Desses, 55 tiveram ferimentos promovidos por policiais, incluindo o caso da jornalista da Folha de S.Paulo, Giuliana Vallone, atingida no olho por um disparo de bala de borracha dado por um policial no dia 13 de junho do ano passado. No mesmo dia, outros seis jornalistas do veículo foram vitimados no protesto,além de um fotógrafo da Futura Press, Sérgio Andrade Silva, de 31 anos, que ficou cego de um olho depois de ser atingido por uma bala de borracha. A violência praticada pela polícia foi um turning point nas manifestações, que a partir desse dia ganhou apoio popular.
Teor político
A morte de Andrade ocorre nas vésperas da votação de um projeto de lei que define o crime de terrorismo no país, e que poderá enquadrar, inclusive, manifestações de movimentos sociais.
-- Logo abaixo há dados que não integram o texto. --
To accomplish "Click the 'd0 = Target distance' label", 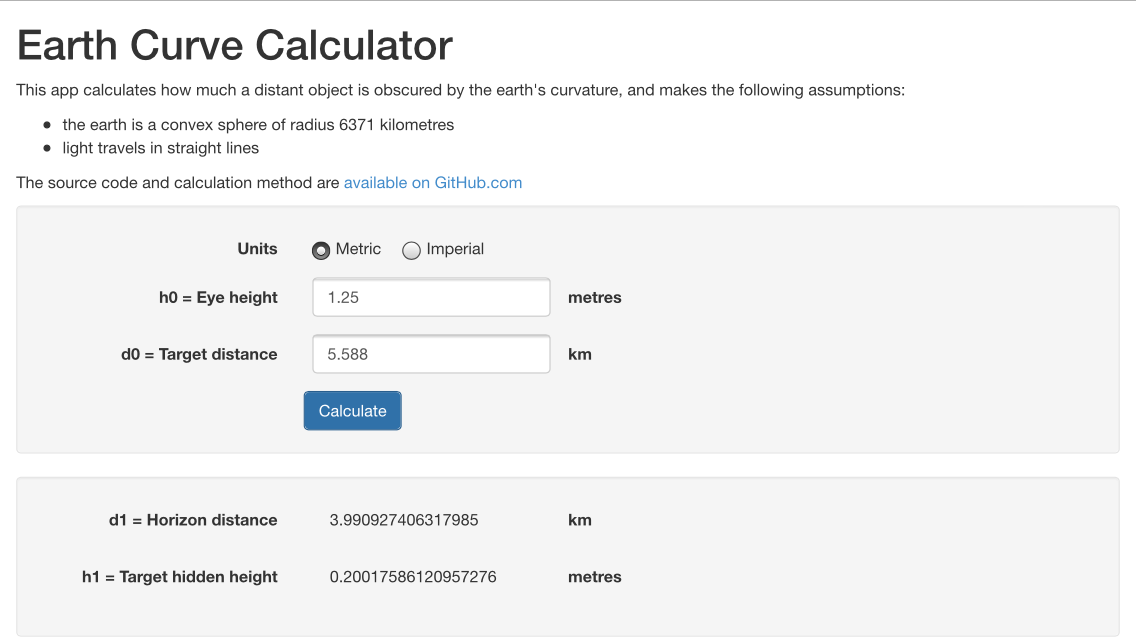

Se aprovado, o projeto de lei 728/2011, de autoria de Romero Jucá (PMDB-RR), que é relator da Comissão Mista de Consolidação da Legislação e Regulamentação de Dispositivos da Constituição, poderá tipificar como terrorismo o ato de destruir ou explodir meios de transportes ou qualquer bem público ou privado, com a pena máxima de até 30 anos.
Polêmico, o texto está sendo debatido no Senado. Para Jucá, é importante que a lei seja aprovada antes do início da Copa do Mundo. E esse é justamente o ponto da oposição: acredita-se que o projeto de lei é de interesse da FIFA, assustada diante das manifestações constantes que vem ocorrendo no país.
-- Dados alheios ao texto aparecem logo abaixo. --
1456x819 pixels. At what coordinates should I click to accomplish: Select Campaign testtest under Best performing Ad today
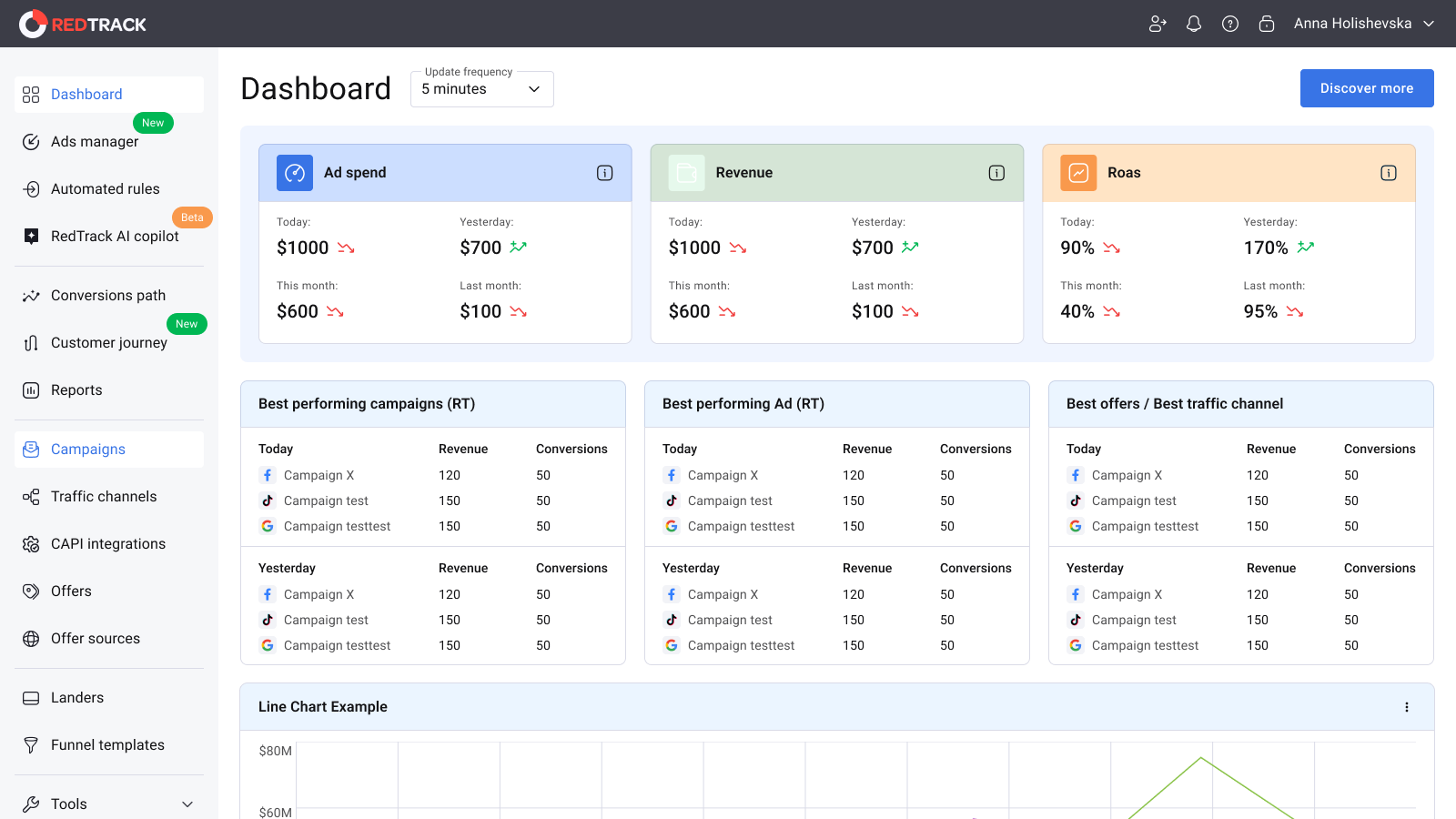click(x=741, y=526)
A morte do cinegrafista chega também às vésperas de novas manifestações, que começam a se articular nas redes sociais. No Facebook já existe uma convocação para os próximos protestos, intitulada “Segundo grande ato em 2014 contra a Copa”, convocando para o dia 22 de fevereiro, na Praça da República, em São Paulo. Mais de 9.500 mil pessoas já confirmaram presença.
O anúncio da morte do cinegrafista também acontece em meio a uma denúncia de que o autor do disparo de rojão que acertou Santiago Andrade seria ligado ao deputado estadual Marcelo Freixo, do PSOL, partido que disputa o comando do Rio e faz oposição ao governo federal. O deputado negou as acusações.
Na tarde deste domingo, o estagiário Marcelo Mattoso, que trabalha com o advogado Jonas Tadeu, defensor de Fábio Raposo, registrou na delegacia um depoimento. Nele, ele afirma ter recebido uma ligação de uma militante identificada como Sininho, que teria oferecido apoio jurídico a Raposo. Segundo ele afirmou, a moça teria dito que o responsável pela explosão do artefato era ligado ao deputado do PSOL. Sininho foi localizada pela imprensa neste domingo na porta da delegacia onde Raposo está preso, junto a um grupo de manifestantes que pedia a liberdade do rapaz. Ela confirmou que fez a ligação, mas recusou ter feito qualquer oferta. Ao programa Fantástico, da Rede Globo, Freixo afirmou ter recebido uma ligação de Sininho pedindo ajuda ao rapaz, com medo de que ele fosse torturado na delegacia.
O fato esquenta ainda mais o cenário político ligado às manifestações. Pelas redes sociais, militantes petistas acusam os partidos de oposição, entre eles o Psol, de incitarem as manifestações contrárias à Copa em ano eleitoral. A estratégia, dizem os militantes petistas, é manchar o evento e, com isso, a imagem de Dilma Rousseff (PT), que neste ano deve disputar a reeleição à presidência. As manifestações, um rescaldo mais violento dos protestos de junho, têm como lema as críticas ao dinheiro gasto nas obras relacionadas ao Mundial, em detrimento dos investimentos em áreas sociais, como saúde e a educação.